■ Data supplied:
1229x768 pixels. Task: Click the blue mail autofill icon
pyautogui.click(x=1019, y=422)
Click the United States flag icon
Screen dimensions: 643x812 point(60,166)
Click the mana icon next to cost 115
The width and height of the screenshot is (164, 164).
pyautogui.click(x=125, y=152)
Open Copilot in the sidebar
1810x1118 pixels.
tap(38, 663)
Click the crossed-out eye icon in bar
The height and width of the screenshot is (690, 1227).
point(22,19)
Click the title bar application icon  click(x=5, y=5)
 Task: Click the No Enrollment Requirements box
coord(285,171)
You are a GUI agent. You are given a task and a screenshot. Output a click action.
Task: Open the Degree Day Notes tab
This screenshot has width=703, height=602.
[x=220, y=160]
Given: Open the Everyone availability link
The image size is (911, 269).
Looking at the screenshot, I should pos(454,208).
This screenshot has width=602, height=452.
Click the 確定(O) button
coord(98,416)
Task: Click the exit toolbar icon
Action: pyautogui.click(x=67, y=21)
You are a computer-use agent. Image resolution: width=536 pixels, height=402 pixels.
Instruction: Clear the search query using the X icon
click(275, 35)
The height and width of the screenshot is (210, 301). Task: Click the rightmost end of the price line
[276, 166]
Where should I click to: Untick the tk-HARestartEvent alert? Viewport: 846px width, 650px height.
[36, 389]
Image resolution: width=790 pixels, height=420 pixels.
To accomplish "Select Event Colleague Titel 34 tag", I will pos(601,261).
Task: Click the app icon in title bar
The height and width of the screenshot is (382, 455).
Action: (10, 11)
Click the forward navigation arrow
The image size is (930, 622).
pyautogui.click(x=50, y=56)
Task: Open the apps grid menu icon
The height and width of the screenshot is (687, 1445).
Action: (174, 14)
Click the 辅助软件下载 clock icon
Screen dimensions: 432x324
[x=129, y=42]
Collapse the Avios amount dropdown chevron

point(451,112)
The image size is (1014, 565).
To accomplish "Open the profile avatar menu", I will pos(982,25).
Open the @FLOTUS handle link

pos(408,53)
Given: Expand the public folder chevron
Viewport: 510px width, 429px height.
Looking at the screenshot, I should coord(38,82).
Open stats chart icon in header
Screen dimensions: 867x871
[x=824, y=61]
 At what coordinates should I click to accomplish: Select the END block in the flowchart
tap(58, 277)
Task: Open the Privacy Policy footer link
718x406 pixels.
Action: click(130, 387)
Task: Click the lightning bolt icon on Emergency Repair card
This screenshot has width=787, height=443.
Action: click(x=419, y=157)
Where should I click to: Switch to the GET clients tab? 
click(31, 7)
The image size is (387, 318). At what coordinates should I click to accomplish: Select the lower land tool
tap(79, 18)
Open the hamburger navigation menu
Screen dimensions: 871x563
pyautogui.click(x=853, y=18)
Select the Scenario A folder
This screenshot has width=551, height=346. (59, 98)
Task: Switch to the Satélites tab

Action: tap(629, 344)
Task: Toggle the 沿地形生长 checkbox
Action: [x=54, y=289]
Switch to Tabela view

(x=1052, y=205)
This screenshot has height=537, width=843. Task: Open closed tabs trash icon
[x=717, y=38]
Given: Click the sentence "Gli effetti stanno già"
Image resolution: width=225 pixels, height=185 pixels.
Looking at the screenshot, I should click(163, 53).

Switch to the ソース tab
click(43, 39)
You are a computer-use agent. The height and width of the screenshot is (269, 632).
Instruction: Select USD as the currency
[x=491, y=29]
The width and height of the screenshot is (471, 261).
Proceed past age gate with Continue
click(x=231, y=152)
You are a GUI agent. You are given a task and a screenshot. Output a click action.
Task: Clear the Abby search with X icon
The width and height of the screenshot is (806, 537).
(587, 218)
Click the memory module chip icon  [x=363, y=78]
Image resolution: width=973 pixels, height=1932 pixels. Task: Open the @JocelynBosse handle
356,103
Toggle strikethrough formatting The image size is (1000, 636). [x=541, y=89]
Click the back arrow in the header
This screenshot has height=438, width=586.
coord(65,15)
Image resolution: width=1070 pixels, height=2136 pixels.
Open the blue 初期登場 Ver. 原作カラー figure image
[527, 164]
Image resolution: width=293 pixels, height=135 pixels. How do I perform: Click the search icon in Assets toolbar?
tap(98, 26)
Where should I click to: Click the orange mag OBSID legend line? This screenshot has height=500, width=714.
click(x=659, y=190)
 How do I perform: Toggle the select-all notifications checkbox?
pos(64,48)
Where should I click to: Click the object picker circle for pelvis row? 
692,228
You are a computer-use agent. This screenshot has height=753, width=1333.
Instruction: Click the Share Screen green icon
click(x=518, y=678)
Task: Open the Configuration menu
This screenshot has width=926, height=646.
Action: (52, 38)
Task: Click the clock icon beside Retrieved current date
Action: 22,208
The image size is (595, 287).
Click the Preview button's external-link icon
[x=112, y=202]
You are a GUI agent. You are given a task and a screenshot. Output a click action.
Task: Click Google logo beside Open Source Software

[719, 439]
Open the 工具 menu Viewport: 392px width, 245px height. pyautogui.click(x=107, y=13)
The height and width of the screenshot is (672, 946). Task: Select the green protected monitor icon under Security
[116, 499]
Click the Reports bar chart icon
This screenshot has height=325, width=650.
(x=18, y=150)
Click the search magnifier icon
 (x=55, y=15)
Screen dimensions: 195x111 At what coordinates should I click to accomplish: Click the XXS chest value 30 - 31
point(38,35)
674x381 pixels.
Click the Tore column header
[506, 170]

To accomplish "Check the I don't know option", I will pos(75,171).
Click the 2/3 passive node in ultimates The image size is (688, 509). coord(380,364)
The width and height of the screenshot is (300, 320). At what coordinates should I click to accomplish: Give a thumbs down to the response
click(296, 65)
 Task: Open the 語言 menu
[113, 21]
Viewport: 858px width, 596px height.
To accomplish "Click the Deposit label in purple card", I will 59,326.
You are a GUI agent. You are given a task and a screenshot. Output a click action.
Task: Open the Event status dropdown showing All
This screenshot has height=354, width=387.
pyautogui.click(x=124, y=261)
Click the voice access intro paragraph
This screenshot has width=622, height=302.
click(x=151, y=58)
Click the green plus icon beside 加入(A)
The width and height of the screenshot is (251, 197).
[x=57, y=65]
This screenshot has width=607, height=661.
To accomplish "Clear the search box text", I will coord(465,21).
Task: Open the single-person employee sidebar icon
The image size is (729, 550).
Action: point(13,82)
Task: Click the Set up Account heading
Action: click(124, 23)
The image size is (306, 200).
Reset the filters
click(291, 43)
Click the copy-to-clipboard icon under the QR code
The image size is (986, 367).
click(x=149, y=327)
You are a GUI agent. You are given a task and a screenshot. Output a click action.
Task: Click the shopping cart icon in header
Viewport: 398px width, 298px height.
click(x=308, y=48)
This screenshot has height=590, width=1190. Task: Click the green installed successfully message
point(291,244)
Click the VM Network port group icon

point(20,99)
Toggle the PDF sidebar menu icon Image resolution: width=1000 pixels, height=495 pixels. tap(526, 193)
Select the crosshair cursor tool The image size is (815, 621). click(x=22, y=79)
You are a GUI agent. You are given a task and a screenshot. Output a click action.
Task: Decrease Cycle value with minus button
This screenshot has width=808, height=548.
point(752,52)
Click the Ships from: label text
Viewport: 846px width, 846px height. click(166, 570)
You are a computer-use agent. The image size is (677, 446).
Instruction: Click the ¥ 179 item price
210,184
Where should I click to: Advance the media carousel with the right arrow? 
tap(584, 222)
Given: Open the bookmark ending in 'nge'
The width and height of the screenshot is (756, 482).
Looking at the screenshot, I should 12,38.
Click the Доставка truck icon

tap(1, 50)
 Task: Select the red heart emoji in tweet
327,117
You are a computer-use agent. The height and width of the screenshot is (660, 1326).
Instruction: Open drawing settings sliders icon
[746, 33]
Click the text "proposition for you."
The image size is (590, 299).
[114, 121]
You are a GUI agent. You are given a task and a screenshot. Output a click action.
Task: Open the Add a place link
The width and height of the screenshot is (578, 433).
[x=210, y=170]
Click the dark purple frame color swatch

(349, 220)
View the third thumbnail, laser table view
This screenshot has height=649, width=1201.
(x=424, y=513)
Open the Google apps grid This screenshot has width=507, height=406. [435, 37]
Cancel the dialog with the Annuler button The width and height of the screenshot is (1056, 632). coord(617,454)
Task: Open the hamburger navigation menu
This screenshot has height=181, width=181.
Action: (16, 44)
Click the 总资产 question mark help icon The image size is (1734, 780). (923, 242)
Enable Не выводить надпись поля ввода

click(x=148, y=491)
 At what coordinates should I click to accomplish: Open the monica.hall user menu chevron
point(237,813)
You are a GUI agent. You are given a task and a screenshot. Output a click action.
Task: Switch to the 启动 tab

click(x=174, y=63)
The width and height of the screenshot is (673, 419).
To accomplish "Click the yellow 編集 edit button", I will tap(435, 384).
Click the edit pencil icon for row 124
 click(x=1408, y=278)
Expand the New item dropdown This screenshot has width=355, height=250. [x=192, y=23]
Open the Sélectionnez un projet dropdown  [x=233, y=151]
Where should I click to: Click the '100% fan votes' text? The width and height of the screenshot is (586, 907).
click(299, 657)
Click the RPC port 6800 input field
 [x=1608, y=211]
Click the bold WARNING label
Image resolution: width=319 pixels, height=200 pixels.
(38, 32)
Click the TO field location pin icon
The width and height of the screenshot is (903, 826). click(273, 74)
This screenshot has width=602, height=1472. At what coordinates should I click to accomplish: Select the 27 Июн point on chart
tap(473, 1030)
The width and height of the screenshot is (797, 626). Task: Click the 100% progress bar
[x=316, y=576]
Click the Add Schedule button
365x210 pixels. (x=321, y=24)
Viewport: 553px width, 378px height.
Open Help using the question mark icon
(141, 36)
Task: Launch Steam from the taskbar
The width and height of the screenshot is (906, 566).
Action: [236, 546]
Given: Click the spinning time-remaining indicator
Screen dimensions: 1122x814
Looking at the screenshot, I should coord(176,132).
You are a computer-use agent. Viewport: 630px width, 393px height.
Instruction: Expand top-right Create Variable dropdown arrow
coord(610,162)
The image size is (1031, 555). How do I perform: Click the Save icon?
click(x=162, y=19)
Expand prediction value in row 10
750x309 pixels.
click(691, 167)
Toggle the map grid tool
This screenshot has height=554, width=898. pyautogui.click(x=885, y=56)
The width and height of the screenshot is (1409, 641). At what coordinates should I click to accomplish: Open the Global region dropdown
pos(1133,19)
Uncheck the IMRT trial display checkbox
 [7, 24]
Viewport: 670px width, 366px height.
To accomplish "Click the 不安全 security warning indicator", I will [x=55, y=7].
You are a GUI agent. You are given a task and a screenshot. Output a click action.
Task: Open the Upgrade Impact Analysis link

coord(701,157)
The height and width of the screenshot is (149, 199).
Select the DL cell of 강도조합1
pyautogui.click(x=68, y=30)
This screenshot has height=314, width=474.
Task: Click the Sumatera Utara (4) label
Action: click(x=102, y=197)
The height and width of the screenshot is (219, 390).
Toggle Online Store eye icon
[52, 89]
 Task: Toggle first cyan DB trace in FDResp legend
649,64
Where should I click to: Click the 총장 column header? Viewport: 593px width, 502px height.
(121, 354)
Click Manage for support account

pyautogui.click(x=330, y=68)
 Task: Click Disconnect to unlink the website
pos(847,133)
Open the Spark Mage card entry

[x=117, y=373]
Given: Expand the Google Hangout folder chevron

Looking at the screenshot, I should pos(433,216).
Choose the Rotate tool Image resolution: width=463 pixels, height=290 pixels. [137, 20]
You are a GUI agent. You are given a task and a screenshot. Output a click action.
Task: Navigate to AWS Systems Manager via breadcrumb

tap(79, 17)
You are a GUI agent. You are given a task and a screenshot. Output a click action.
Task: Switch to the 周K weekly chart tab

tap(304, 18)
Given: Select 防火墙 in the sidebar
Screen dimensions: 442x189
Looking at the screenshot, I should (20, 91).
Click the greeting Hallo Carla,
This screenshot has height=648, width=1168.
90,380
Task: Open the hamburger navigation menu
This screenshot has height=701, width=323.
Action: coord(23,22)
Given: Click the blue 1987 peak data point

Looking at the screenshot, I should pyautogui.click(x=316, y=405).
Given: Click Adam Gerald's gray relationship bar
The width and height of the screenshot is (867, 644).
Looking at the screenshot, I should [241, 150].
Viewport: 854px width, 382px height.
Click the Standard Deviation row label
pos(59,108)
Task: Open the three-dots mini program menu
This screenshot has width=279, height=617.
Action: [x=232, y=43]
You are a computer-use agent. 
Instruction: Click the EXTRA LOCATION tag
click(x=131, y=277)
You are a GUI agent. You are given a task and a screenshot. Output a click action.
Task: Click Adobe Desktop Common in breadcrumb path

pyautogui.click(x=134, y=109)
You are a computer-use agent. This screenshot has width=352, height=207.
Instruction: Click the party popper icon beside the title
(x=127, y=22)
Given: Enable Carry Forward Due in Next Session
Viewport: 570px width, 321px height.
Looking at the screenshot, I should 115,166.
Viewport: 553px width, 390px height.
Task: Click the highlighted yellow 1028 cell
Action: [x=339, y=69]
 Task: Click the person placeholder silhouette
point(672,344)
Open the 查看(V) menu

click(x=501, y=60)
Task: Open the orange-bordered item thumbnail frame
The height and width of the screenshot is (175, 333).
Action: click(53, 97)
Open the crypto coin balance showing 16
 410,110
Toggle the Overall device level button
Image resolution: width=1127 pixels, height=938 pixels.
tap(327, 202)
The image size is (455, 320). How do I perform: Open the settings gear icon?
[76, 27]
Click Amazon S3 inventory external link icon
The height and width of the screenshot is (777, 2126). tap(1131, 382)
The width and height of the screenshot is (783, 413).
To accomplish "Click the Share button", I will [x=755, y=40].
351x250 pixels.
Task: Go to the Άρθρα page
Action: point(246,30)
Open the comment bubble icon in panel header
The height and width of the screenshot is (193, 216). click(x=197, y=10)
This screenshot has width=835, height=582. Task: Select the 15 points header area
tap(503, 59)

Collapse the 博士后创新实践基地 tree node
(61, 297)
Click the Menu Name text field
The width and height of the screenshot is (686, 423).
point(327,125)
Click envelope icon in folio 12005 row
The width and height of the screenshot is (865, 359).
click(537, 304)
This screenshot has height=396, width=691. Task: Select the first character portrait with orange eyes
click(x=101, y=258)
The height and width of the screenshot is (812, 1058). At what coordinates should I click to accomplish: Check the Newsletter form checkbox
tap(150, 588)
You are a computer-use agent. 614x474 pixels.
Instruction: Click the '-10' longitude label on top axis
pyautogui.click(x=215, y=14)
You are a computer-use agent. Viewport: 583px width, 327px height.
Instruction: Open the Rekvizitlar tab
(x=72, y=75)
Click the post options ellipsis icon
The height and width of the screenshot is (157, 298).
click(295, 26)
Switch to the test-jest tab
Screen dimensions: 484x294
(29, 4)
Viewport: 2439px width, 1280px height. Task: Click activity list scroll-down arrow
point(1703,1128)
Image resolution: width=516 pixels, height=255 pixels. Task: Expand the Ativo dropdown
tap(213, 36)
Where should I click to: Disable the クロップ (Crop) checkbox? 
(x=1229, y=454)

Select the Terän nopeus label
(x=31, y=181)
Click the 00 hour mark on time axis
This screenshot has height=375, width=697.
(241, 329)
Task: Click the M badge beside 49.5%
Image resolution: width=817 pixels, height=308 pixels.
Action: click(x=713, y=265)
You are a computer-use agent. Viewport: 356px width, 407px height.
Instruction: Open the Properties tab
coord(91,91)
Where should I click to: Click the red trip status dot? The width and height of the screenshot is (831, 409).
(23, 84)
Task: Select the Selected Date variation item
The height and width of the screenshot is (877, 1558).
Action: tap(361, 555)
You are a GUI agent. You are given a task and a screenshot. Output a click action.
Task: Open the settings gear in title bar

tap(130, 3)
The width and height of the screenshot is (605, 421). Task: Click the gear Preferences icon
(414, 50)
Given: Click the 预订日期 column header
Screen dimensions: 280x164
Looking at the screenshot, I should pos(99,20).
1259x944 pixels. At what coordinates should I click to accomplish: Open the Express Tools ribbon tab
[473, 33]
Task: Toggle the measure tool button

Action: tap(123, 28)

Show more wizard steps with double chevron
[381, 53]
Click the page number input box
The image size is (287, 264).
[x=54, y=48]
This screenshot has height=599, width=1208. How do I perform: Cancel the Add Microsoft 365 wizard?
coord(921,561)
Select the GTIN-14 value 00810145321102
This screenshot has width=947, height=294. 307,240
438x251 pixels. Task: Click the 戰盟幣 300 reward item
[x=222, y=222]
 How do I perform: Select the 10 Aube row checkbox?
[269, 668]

■ Work to be completed: From the data, pick out every line that includes "thumbnail".

■ Answer box:
View the third thumbnail, laser table view
Task: Open the orange-bordered item thumbnail frame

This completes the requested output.